Allen prepared for her teaching and research with a cross-disciplinary program of study. She earned a B.A. from Princeton University in classics (with a political theory minor) and there won the Samuel D. Atkins Thesis Prize. She went on to an M.A. and a Ph.D. in classics from King’s College, Cambridge, winning the Hare Prize in Ancient Greek History for her dissertation. She immediately began work in political theory in Harvard University’s government department, earning an A.M. in 1998 and a Ph.D. in 2001.
She came to Chicago in 1997 as an Assistant Professor in Classics, was appointed to Associate Professor in 2000 and received a Quantrell Award for Excellence in Undergraduate Teaching from the University in May 2001. Allen’s breadth extends from the subjects she explores to the places in which she teaches. She said that one of her greatest pedagogical experiences came from students on Chicago’s West Side, where she taught U.S. history to students below the poverty level as part of the Illinois Humanities Council’s Odyssey Project. “It was absolutely exhilarating,” she said. “The students were so frank and so direct. They gave me back my frankness.”

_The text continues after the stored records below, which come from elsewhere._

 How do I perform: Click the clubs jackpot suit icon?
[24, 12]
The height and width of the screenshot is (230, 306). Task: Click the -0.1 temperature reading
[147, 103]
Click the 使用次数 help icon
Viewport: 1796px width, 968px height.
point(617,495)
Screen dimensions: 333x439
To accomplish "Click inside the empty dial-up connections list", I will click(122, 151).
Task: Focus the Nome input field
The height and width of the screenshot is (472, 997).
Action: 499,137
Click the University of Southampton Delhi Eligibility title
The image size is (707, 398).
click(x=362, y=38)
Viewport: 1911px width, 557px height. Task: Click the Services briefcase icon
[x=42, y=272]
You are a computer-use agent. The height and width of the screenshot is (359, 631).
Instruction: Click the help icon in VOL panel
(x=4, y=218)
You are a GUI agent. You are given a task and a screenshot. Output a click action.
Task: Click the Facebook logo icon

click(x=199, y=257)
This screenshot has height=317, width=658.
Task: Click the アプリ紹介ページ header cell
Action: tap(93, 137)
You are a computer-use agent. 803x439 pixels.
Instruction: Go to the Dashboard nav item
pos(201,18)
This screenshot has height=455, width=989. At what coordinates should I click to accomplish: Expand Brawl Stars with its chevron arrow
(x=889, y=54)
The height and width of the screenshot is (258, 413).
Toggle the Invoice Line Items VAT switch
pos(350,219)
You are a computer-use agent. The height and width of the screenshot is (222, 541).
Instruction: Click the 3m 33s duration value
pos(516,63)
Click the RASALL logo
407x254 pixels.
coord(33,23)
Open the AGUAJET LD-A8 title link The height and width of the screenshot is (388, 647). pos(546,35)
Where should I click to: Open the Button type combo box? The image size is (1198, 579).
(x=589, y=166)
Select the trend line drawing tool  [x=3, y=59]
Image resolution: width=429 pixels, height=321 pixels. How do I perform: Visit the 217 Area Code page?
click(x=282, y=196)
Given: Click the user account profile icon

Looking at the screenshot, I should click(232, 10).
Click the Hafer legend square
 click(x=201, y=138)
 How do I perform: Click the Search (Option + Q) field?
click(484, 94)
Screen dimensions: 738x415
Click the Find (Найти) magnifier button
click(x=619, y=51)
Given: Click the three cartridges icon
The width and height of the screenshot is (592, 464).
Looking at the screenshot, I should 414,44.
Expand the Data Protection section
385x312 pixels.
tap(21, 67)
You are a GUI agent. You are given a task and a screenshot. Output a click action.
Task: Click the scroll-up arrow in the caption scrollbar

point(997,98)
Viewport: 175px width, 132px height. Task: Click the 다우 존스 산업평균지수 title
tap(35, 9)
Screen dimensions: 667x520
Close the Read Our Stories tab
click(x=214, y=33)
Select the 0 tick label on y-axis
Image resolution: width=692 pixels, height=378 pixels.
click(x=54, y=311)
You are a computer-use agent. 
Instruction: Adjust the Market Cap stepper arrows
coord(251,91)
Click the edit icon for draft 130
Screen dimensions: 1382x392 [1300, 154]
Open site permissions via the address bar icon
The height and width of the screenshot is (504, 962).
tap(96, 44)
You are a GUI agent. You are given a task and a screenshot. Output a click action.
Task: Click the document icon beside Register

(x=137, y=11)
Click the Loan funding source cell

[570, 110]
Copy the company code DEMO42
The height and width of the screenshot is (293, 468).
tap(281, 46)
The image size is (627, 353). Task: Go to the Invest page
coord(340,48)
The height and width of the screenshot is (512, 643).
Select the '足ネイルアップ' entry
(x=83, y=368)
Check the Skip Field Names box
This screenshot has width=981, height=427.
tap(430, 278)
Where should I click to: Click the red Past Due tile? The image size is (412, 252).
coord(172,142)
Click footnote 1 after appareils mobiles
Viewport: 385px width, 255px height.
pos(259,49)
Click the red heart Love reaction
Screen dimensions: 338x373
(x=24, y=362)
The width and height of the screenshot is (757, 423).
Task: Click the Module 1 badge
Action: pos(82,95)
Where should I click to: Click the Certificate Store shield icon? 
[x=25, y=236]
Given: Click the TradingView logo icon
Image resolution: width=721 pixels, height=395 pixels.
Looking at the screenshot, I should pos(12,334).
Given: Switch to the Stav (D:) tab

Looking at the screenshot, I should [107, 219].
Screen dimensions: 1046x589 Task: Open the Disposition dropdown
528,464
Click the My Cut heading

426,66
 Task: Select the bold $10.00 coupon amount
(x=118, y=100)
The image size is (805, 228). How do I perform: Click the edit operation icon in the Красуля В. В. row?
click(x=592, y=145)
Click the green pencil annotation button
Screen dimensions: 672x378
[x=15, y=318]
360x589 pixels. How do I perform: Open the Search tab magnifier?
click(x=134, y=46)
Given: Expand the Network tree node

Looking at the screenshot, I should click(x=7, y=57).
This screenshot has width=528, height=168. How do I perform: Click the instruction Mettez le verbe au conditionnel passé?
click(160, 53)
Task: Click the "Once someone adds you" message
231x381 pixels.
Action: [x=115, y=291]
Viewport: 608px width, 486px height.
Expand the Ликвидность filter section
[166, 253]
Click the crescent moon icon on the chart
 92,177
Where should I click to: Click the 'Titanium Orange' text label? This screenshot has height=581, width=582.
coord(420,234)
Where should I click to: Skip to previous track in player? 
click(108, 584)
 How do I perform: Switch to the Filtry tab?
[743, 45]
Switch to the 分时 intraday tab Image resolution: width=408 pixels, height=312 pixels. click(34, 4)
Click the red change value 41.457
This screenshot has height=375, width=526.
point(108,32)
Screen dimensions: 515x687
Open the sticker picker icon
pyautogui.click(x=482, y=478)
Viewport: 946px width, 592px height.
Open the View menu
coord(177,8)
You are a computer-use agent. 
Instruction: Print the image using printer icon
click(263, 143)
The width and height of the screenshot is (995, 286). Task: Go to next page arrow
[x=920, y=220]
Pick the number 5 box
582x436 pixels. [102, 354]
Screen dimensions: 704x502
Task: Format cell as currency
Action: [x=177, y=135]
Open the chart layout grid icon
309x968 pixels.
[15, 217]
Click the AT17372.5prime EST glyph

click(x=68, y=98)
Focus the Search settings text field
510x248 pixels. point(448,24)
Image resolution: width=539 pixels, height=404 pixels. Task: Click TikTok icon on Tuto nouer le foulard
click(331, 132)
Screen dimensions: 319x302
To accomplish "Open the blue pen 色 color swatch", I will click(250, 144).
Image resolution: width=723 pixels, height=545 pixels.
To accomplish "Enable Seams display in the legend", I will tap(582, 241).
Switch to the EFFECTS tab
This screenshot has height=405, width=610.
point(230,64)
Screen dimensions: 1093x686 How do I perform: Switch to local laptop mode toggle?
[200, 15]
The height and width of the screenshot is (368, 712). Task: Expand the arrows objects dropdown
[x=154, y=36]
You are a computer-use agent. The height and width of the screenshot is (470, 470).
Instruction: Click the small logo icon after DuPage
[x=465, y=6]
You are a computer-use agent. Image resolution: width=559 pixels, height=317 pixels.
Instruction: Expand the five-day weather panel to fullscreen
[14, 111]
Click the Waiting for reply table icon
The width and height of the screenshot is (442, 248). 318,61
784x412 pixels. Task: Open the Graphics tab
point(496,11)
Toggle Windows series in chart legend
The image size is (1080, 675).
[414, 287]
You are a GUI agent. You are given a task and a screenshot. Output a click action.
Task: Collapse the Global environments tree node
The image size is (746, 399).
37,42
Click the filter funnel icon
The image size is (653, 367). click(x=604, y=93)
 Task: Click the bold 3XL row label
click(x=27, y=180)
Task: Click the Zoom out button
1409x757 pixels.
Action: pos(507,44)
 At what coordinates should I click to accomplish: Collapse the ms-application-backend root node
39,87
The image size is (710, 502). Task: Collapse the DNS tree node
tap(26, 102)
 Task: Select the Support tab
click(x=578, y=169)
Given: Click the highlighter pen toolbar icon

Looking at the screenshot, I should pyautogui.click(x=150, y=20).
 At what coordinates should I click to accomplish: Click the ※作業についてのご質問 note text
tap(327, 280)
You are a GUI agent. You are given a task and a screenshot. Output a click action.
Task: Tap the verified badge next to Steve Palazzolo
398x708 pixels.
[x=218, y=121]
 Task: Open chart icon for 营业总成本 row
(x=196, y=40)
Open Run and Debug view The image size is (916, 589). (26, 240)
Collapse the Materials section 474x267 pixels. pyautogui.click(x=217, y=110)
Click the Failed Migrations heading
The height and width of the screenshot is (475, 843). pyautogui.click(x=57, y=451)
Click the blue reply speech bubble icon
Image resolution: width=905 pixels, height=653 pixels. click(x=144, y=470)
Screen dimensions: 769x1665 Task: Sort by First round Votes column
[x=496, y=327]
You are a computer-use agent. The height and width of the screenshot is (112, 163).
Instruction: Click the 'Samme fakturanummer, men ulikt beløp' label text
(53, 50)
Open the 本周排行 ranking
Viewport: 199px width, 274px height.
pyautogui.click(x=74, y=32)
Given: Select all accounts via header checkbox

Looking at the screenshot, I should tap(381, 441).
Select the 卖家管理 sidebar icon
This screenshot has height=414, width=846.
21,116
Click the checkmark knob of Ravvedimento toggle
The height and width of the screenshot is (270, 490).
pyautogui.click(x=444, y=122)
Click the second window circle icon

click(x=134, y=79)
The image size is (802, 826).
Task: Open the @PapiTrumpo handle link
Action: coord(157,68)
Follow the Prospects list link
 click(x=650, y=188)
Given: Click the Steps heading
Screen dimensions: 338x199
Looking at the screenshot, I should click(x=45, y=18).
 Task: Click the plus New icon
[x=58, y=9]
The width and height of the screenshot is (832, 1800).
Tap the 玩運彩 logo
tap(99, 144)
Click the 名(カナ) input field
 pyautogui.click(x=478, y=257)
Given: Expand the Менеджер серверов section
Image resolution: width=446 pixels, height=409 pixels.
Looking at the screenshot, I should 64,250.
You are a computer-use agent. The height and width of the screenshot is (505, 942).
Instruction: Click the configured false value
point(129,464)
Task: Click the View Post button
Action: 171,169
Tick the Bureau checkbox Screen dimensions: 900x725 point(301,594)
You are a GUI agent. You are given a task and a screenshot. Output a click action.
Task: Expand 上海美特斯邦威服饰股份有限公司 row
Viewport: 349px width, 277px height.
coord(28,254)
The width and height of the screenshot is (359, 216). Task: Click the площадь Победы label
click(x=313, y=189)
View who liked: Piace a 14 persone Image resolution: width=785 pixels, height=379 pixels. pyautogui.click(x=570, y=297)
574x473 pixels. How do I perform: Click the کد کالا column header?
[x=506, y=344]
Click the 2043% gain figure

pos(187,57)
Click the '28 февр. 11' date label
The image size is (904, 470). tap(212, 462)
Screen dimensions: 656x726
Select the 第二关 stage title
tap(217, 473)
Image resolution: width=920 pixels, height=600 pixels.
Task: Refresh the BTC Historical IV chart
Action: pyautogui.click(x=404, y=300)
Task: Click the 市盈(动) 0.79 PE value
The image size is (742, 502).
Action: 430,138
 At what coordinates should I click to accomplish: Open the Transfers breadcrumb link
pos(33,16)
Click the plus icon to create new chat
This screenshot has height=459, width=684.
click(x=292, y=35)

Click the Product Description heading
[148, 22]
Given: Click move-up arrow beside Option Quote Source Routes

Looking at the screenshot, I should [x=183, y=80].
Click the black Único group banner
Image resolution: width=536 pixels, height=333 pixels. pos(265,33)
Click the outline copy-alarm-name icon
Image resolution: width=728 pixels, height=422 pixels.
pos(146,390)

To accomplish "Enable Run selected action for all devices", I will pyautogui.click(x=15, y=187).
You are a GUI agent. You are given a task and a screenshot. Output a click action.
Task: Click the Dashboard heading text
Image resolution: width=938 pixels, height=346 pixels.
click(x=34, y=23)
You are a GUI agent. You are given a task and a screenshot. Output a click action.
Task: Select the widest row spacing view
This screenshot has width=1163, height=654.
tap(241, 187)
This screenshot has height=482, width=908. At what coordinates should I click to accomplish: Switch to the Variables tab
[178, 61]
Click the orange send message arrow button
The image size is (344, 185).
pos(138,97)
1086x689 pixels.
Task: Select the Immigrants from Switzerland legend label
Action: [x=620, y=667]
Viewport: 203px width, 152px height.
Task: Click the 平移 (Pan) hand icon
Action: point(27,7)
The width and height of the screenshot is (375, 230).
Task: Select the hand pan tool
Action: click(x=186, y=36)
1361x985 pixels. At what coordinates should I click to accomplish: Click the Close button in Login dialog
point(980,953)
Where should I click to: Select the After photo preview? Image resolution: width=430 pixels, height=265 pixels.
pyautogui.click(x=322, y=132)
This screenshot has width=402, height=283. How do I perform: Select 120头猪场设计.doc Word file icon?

For Allen, frankness and trust are essential not only to the classroom but to the nation: “What we do in the classroom is like what we do in democracy. Citizenship is the struggle, carried out through conversation, to achieve accounts of the world that accord with norms of friendship and provide grounds for action. We have this conversation in the classroom; we have it in the world.”
In addition to pursuing her own research, Allen has coordinated a series in contemporary poetry at Chicago titled “Poem Present.” Finally, Allen herself was once a writer of poetry, for which she won the Dada Rylands Prize from King’s College, University of Cambridge in 1995.
Last modified at 12:09 PM CST on Wednesday, March 10, 2004.